No, she wouldn't. She was an honest girl, a bright girl, perhaps the most gifted of Kate's five kids, and she had a future. She was planning to marry a doctor and be a college professor herself.
"I mean," Mary Kate went on, speaking faster now, clearly sensing her mother's horror, "you always said 'the more the merrier,' that a noisy home makes you happy, that you'd have had more children if we'd been richer."
"Right, but we're not," Kate stated bluntly. "Your father and I barely finished paying off our own college loans in time for your brothers to start college, and now with the twins there and you next year--but you won't be going to college if you have a baby, will you? How can you be an English professor without a college degree--without a graduate degree?"
"I'll get one. It just may take a little longer."
Kate couldn't believe what her smart daughter was saying. "May just take a little longer?"
"And in the meantime I'll have Jacob's baby."
"Where? How? Jacob's dad drives a PC truck, and his mom teaches first grade. They're as strapped as we are. If Jacob loves you like he says, he's going to want to be with you and the baby, but his parents can't support the three of you."
"I'd never ask them to," Mary Kate said. "Besides, I don't want to marry Jacob yet.
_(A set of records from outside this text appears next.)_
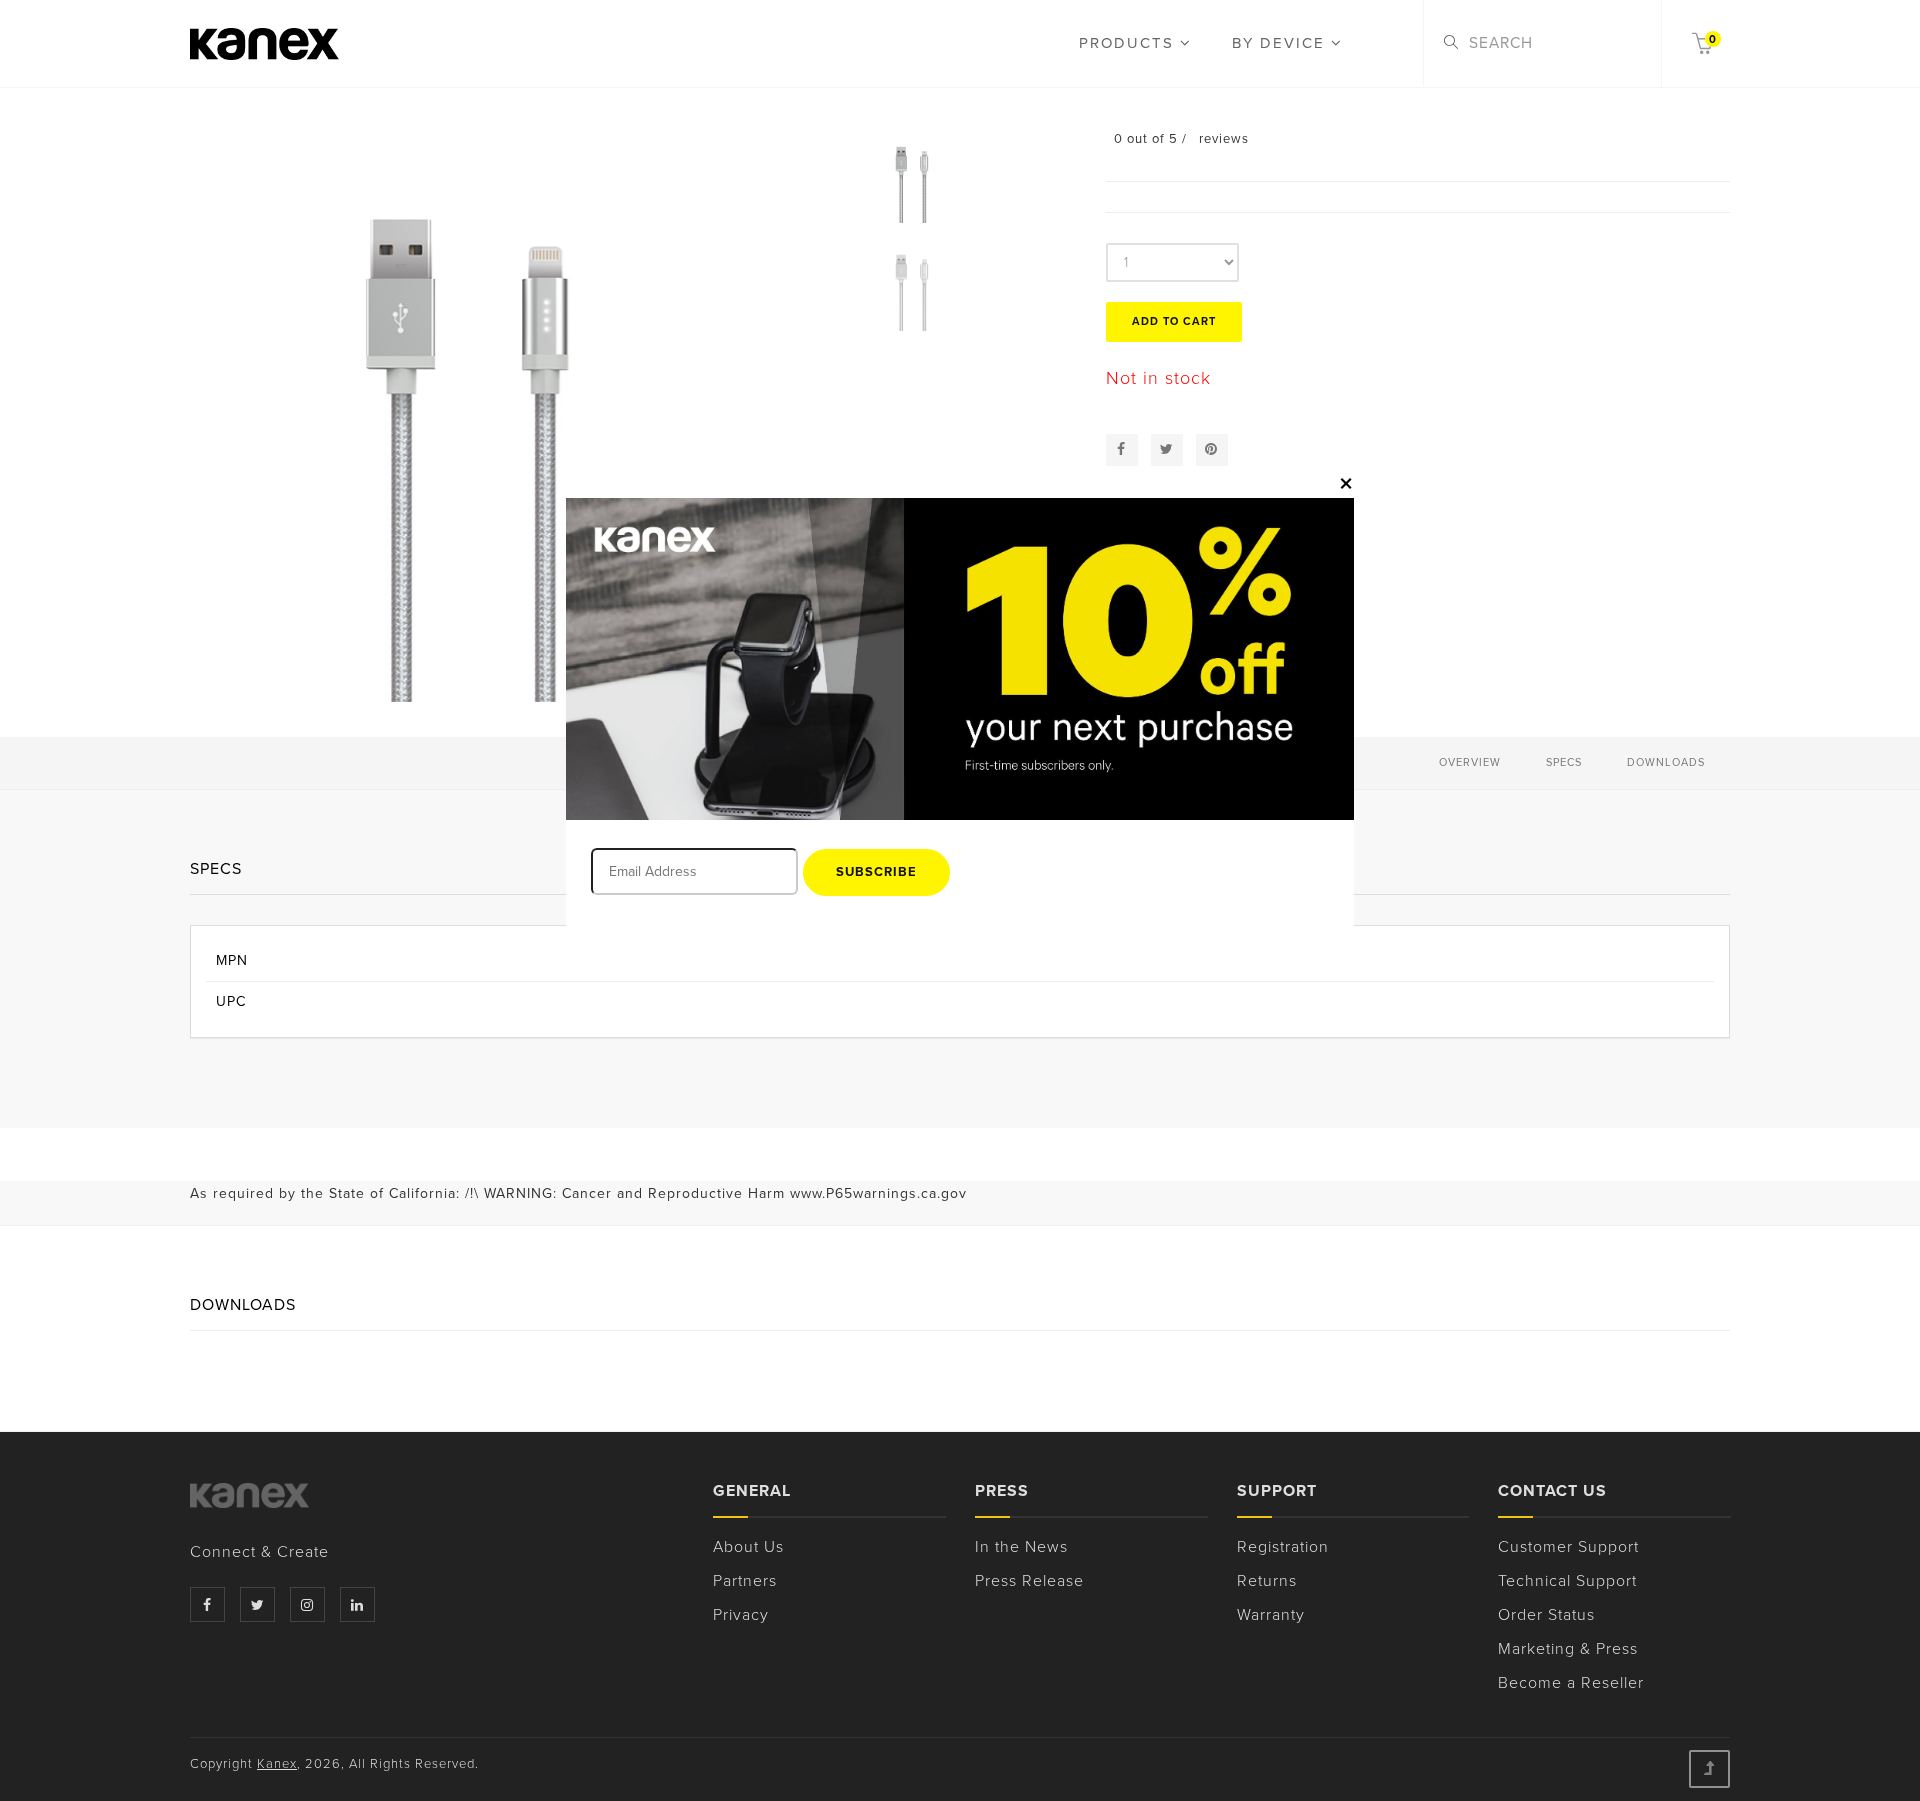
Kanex (277, 1764)
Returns (1267, 1581)
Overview (1470, 762)
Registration (1283, 1547)
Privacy (741, 1615)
I want to stay here."
"So we can support you and the baby?"
"Fine," the girl said. "Then I'll move out."
Kate grabbed her daughter's shoulders. "You will not move out, Mary Kate. That isn't an option."
"Neither is abortion."
"I agree, but there are other choices."
"Like adoption? I'm not giving my baby to someone else." She plucked at her sweater. "See this? It was Sara's, and these jeans were Lissie's, but this baby is mine." The hand on her middle was pale but protective.
Yes, Kate acknowledged. Mary Kate often got clothes from the twins--okay, usually got clothes from the twins--but didn't large families do that? She was a hand-me-down child in everything but love. Kate had always thought that would make it okay. "Your sisters outgrew those things," she argued. "They were good clothes."